Then an old friend makes an appearance...

...Gus Grissom.

And there's that magic date- the same date Barack Obama chose to essentially close NASA down and privatize the space race. The same NASA that had such a difficult relationship with Grissom (as does Sheen's character in this film), and who was blamed by Grissom's family for his death. Rumors that Obama ended that January 27 press conference with "Grissom, thou are revenged!" cannot be confirmed at press time.

But how does this all tie back to Ron Howard and Cocoon and all of the rest of it? Howard had no involvement with Beyond the Stars, but he and his favorite leading man Tom Hanks have paid tribute to Grissom in several projects, some you'd expect like Apollo 13 and From the Earth to the Moon, and some that betray a cultish devotion, like the incongruous Grissom appearance in That Thing You Do.

And the Ron Howard/Obama links are by no means trivial- remember that Howard produced and starred in a longform infomercial for Barackobamun's campaign (which has mysteriously vanished from the Internet). Paranormal enthusiast Henry Winkler costarred as an aged Fonzie.

We've looked repeatedly at examples of the Hollywood Grissom cult, but what does the martyred astronaut have to do with ancient astronauts?

Ask the producers of the Ancient Aliens series, which superimposed a picture of Grissom over an ancient statue with frighteningly NASA-like accoutrements.

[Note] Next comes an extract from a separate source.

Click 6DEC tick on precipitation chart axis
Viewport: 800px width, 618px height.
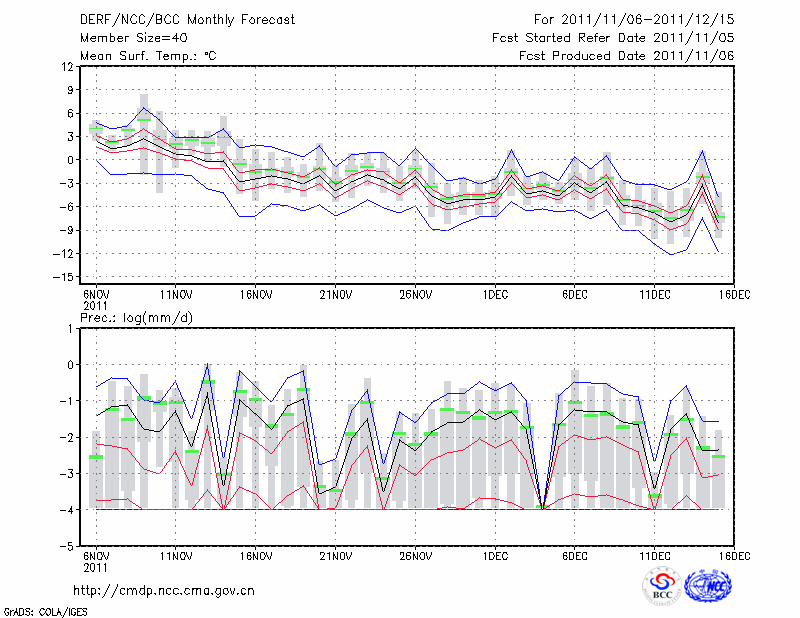point(574,555)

Ask the producers of Star Trek III, in which the name Grissom is repeated like an incantation in a dying-rising astronaut narrative with a powerful demiurge subplot.

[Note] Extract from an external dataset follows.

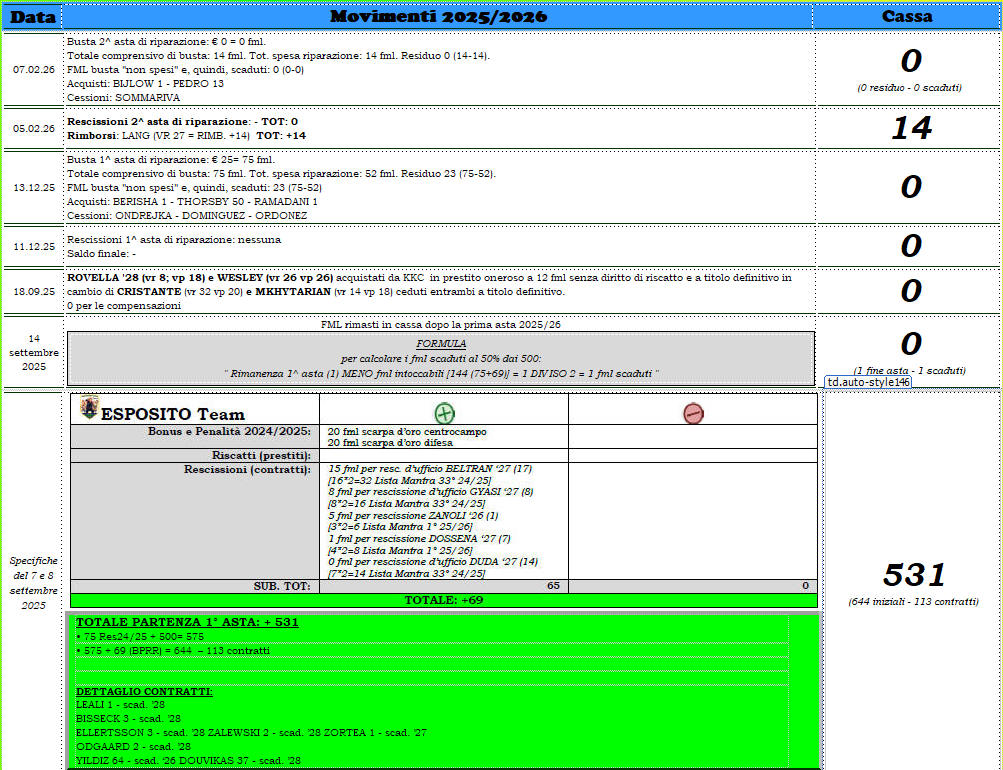Select the 05.02.26 date cell
Viewport: 1003px width, 770px height.
point(34,128)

Even with the posts about Obama and Grissom, I'd have been predisposed to chalk up the Grissom connections up to Synchronicity if pressed hard enough.

Until this past January 27th, that is.

What began as a kooky hunch is now set in stone - there's something odd going on with this Grissom thing. And seeing it tacked onto Beyond the Stars, which had ancient astronaut theory tacked onto it as well, I can't help but wonder how the space hero fits into the unfolding narrative.

What we're looking at here is a pile of strange connections, all tied into the memes that have been emerging in the past couple of years. We started off looking at a bizarre quasi-Masonic ritual (with a crossdressing subplot, no less) on a TV show that was so bland as to be inert, but still produced two completely incongruous UFO-themed spinoffs (Mork & Mindy and Fonzie and the Happy Days Gang).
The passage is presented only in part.